» Listed entries:
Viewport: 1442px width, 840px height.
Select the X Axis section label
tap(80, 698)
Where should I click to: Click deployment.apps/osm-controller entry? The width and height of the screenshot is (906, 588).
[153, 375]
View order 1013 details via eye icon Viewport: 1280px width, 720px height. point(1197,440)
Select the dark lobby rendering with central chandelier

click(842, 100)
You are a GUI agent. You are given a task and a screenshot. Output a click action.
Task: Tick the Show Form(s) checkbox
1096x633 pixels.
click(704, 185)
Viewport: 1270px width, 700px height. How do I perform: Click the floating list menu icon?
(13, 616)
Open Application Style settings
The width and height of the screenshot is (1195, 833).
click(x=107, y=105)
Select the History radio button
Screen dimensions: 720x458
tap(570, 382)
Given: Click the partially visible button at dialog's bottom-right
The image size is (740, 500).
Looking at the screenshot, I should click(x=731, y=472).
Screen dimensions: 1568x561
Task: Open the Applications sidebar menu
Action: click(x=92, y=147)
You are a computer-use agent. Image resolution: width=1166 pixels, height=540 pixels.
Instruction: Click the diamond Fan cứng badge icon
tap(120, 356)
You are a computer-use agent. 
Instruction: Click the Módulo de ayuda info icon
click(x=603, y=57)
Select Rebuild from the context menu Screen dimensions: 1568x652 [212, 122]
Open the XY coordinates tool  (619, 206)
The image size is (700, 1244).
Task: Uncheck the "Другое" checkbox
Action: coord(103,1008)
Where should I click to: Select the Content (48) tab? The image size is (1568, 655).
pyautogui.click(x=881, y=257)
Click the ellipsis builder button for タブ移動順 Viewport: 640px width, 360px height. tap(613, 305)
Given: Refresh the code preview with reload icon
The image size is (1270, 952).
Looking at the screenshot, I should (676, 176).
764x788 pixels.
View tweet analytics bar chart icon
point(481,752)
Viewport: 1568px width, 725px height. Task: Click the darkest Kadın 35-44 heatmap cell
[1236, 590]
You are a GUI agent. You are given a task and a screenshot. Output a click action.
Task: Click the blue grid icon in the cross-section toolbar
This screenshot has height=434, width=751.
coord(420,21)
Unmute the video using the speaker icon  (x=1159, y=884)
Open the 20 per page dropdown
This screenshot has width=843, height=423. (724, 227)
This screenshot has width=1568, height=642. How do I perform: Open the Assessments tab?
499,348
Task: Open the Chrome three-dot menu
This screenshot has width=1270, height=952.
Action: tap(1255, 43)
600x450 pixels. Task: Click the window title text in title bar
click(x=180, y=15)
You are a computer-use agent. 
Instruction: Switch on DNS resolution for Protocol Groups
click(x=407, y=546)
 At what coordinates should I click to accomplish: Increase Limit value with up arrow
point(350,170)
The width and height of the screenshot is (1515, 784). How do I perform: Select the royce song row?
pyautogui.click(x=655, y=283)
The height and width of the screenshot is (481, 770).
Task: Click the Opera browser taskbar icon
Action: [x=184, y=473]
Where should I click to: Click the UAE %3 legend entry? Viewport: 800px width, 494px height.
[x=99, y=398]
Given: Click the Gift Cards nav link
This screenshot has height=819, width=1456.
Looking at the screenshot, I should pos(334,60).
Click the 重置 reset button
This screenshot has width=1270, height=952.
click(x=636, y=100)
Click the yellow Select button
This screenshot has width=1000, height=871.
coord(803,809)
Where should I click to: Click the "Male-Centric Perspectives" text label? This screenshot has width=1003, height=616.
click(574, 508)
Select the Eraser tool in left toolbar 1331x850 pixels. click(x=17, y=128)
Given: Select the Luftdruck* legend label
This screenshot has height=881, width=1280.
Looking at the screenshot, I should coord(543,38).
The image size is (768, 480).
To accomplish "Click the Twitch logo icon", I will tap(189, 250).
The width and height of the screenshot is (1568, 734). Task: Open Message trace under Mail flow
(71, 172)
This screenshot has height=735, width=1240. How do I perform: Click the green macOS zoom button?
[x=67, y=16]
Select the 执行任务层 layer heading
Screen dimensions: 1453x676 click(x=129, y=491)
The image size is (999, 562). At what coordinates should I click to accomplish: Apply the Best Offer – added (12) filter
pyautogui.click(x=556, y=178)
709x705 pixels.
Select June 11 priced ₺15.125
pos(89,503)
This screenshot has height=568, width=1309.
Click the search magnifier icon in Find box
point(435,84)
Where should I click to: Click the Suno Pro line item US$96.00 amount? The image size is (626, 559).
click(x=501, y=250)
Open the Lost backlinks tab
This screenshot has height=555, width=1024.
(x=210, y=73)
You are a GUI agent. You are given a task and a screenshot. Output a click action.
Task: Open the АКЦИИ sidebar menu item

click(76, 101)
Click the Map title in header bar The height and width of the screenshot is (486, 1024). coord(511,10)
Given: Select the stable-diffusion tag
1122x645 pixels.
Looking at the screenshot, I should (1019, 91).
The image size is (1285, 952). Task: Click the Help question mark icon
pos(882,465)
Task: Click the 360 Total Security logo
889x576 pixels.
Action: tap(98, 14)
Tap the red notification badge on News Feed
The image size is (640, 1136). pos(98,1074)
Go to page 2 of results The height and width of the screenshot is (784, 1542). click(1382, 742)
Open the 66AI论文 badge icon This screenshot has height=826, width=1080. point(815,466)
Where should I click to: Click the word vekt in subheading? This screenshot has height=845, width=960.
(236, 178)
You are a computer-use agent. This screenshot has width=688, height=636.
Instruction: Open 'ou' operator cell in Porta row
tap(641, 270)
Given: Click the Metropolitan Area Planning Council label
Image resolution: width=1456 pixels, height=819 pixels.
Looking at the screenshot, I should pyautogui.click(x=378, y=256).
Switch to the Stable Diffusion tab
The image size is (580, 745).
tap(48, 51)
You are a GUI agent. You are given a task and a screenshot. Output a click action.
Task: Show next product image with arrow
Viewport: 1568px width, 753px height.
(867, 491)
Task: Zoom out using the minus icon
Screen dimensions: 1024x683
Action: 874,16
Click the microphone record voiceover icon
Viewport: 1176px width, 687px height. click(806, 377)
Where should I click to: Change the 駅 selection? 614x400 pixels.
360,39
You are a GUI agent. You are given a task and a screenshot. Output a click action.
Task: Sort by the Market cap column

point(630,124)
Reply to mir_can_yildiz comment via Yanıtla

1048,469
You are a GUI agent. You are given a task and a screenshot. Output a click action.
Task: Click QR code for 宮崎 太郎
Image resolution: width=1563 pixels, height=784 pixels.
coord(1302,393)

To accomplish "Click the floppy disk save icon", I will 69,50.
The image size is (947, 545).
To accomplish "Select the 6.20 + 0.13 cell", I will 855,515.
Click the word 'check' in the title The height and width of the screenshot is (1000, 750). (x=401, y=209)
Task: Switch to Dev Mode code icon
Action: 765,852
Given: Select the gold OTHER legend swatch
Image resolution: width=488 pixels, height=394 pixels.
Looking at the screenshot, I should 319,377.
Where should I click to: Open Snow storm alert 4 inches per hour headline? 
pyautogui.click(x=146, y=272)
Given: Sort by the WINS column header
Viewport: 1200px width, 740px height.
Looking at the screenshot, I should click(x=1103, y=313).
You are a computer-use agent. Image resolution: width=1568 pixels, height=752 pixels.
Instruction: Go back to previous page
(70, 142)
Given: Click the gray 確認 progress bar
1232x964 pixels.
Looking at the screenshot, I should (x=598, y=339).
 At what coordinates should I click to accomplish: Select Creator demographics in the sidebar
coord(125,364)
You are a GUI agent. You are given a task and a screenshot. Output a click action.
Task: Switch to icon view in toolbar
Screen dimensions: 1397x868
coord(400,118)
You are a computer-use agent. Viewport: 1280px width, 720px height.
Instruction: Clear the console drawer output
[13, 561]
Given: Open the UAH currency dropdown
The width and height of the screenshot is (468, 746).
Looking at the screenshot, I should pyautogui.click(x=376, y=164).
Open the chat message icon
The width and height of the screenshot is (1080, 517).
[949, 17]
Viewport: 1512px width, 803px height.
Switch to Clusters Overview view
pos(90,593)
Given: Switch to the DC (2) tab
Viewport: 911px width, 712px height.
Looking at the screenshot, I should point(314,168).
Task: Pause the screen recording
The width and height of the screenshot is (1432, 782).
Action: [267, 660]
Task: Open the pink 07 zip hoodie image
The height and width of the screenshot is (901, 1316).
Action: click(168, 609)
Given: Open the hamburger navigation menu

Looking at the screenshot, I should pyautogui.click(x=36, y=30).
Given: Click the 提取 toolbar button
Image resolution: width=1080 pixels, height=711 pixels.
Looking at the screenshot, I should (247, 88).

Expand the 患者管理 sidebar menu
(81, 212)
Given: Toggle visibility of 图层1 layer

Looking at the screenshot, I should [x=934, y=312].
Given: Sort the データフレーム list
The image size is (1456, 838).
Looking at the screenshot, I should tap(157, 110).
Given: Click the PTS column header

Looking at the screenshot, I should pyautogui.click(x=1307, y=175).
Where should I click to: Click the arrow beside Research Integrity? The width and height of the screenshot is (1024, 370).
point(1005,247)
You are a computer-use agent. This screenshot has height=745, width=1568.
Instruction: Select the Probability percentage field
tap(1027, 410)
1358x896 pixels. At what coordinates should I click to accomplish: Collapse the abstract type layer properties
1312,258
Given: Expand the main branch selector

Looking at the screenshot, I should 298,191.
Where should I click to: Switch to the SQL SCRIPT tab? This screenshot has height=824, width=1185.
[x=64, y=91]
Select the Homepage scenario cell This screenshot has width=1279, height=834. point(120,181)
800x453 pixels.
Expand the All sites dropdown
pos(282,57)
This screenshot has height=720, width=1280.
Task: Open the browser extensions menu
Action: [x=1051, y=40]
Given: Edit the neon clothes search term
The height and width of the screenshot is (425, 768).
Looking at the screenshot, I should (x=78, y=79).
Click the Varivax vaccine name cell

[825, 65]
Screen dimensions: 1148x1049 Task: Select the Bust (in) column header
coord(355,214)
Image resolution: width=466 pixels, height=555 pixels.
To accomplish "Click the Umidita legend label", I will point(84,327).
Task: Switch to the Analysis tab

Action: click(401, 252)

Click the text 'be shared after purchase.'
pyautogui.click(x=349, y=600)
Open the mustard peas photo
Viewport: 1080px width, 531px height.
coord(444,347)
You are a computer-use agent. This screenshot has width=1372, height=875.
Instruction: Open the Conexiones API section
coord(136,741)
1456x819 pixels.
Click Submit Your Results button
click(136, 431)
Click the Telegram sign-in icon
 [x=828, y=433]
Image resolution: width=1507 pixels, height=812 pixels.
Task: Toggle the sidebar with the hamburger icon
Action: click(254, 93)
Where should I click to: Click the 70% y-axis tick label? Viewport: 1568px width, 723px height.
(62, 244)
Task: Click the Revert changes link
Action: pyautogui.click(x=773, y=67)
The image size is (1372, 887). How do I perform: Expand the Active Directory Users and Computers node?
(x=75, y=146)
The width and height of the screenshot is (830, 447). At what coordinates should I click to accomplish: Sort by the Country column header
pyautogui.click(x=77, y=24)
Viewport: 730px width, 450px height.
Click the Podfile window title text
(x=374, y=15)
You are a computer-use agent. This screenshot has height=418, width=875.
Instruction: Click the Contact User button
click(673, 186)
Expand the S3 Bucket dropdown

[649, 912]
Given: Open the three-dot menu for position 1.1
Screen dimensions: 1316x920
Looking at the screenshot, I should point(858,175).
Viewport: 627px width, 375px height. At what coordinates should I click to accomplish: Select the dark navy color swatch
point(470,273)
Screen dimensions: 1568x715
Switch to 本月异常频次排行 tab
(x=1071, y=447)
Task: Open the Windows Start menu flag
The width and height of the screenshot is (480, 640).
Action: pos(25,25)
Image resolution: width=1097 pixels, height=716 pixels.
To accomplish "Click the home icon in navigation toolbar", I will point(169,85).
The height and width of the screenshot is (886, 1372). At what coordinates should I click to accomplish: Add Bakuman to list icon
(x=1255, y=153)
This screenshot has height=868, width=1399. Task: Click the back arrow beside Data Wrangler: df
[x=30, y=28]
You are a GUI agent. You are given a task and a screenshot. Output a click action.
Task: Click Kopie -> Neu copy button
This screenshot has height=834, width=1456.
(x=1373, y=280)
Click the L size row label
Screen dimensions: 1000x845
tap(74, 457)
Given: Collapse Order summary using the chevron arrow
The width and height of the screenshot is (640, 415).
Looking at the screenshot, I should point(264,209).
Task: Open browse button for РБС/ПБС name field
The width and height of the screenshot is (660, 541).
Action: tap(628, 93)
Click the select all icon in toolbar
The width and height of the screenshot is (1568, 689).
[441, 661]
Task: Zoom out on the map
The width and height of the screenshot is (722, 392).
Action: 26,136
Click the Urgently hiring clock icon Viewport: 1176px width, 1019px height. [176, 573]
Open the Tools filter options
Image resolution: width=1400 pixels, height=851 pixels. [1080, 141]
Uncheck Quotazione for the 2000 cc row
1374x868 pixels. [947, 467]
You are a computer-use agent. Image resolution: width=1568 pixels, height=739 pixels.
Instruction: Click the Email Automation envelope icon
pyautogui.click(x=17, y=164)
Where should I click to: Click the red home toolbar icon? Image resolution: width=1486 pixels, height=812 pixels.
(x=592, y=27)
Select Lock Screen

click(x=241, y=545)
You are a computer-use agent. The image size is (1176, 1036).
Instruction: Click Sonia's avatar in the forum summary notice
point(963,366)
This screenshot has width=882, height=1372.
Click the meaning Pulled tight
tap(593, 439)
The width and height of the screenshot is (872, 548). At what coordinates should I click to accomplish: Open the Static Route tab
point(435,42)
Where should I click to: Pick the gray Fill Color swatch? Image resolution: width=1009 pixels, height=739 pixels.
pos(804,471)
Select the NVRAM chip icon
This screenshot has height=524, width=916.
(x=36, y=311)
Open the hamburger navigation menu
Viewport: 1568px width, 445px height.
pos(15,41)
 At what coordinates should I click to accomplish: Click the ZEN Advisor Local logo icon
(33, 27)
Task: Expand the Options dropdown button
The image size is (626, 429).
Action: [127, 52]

» Required work:
Rewrite the lines from the line with "You are a computer-use agent. Viewport: 1280px" up to and including the line with "Looking at the screenshot, I should [x=934, y=312]." as a Markdown table with the columns Row and Text. Number each row and leave out blank lines.

» Full solution:
| Row | Text |
|---|---|
| 1 | You are a computer-use agent. Viewport: 1280px width, 720px height. |
| 2 | Instruction: Clear the console drawer output |
| 3 | [13, 561] |
| 4 | Given: Open the UAH currency dropdown |
| 5 | The width and height of the screenshot is (468, 746). |
| 6 | Looking at the screenshot, I should pyautogui.click(x=376, y=164). |
| 7 | Open the chat message icon |
| 8 | The width and height of the screenshot is (1080, 517). |
| 9 | [949, 17] |
| 10 | Viewport: 1512px width, 803px height. |
| 11 | Switch to Clusters Overview view |
| 12 | pos(90,593) |
| 13 | Given: Switch to the DC (2) tab |
| 14 | Viewport: 911px width, 712px height. |
| 15 | Looking at the screenshot, I should point(314,168). |
| 16 | Task: Pause the screen recording |
| 17 | The width and height of the screenshot is (1432, 782). |
| 18 | Action: [267, 660] |
| 19 | Task: Open the pink 07 zip hoodie image |
| 20 | The height and width of the screenshot is (901, 1316). |
| 21 | Action: click(168, 609) |
| 22 | Given: Open the hamburger navigation menu |
| 23 | Looking at the screenshot, I should pyautogui.click(x=36, y=30). |
| 24 | Given: Click the 提取 toolbar button |
| 25 | Image resolution: width=1080 pixels, height=711 pixels. |
| 26 | Looking at the screenshot, I should (247, 88). |
| 27 | Expand the 患者管理 sidebar menu |
| 28 | (81, 212) |
| 29 | Given: Toggle visibility of 图层1 layer |
| 30 | Looking at the screenshot, I should [x=934, y=312]. |